PyTorch is primarily maintained by Facebook (Facebook AI Research to be specific) – the “other” Internet giant who, alongside Google, have a strong vested interest in developing state-of-the-art AI.
But why PyTorch for you and me? (aside from the fact that you might want to work for one of the above companies)
As you know, Tensorflow has adopted the super simple Keras API. This makes common things easy, but it makes uncommon things hard.
With PyTorch, common things take a tiny bit of extra effort, but the upside is that uncommon things are still very easy.
Creating your own custom models and inventing your own ideas is seamless.
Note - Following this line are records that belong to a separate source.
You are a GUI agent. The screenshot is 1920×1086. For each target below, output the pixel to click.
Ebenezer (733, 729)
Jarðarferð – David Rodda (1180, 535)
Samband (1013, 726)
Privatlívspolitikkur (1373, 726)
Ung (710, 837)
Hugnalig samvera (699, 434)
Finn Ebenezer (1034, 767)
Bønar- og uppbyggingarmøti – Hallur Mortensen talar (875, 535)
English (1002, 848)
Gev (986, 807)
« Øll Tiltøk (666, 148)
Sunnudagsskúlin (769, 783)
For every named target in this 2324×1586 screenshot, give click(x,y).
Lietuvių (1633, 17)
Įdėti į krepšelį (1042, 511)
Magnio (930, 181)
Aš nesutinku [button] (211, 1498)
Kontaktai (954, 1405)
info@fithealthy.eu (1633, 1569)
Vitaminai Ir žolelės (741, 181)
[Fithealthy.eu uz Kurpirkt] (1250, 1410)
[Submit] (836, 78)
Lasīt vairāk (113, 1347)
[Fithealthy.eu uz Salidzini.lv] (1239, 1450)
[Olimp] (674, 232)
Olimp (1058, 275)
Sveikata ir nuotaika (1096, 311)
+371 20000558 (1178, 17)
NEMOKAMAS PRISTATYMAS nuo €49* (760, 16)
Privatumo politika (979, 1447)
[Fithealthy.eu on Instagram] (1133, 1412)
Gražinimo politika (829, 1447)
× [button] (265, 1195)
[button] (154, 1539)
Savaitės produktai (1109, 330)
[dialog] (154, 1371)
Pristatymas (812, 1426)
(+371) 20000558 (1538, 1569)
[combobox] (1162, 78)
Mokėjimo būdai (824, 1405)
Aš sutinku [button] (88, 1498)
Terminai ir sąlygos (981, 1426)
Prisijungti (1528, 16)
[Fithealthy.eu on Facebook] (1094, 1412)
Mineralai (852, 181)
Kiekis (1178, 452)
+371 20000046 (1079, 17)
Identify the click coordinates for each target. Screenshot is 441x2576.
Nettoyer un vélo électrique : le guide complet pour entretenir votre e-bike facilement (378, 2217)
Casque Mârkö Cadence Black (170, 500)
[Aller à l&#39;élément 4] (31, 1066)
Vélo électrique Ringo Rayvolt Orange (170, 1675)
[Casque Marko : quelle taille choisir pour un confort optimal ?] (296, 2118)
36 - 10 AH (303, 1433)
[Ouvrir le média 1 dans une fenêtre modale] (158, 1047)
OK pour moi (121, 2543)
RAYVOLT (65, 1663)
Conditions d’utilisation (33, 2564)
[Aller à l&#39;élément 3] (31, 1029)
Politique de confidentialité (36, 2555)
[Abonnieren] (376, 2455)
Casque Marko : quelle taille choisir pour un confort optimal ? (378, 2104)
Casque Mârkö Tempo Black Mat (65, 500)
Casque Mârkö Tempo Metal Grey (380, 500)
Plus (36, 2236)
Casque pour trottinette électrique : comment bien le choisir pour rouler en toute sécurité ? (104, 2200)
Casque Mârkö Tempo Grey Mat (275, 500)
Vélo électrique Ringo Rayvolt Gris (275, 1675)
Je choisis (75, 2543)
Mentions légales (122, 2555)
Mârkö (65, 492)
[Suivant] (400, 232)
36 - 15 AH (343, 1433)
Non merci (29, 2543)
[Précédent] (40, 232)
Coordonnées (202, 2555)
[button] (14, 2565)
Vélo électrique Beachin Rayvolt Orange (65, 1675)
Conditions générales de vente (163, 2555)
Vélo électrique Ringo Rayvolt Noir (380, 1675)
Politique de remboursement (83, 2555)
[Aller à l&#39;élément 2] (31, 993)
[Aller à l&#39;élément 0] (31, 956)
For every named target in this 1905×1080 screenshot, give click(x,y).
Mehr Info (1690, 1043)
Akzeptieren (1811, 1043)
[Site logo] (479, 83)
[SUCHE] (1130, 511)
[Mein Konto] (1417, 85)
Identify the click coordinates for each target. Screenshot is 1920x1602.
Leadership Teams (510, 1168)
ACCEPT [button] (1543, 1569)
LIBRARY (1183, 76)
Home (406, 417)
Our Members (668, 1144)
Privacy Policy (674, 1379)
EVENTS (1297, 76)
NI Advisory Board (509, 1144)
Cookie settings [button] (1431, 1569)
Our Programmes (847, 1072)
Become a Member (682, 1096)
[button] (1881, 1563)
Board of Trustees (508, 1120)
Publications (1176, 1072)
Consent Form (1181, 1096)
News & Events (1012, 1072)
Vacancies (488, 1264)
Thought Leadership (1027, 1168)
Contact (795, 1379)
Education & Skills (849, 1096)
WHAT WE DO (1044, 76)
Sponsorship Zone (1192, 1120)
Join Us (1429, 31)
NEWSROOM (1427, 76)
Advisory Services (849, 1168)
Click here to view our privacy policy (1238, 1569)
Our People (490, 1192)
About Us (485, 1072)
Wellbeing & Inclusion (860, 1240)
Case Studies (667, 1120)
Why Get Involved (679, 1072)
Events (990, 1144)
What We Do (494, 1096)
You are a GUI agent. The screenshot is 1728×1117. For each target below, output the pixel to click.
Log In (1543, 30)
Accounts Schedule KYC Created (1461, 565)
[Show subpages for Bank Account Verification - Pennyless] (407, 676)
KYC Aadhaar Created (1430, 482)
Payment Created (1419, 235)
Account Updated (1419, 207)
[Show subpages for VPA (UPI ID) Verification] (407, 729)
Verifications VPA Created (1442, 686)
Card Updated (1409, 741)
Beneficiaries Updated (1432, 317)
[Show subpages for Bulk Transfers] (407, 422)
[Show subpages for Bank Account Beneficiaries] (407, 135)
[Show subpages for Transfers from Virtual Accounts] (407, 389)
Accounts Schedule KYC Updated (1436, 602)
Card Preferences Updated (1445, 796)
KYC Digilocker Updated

We will see many examples of that in this course.
For this reason, it is very possible that future deep learning courses will use PyTorch, especially for those advanced topics that many of you have been asking for.
Because of the ease at which you can do advanced things, PyTorch is the main library used by deep learning researchers around the world. If that’s your goal, then PyTorch is for you.
In terms of growth rate, PyTorch dominates Tensorflow. PyTorch now outnumbers Tensorflow by 2:1 and even 3:1 at major machine learning conferences. Researchers hold that PyTorch is superior to Tensorflow in terms of the simplicity of its API, and even speed / performance!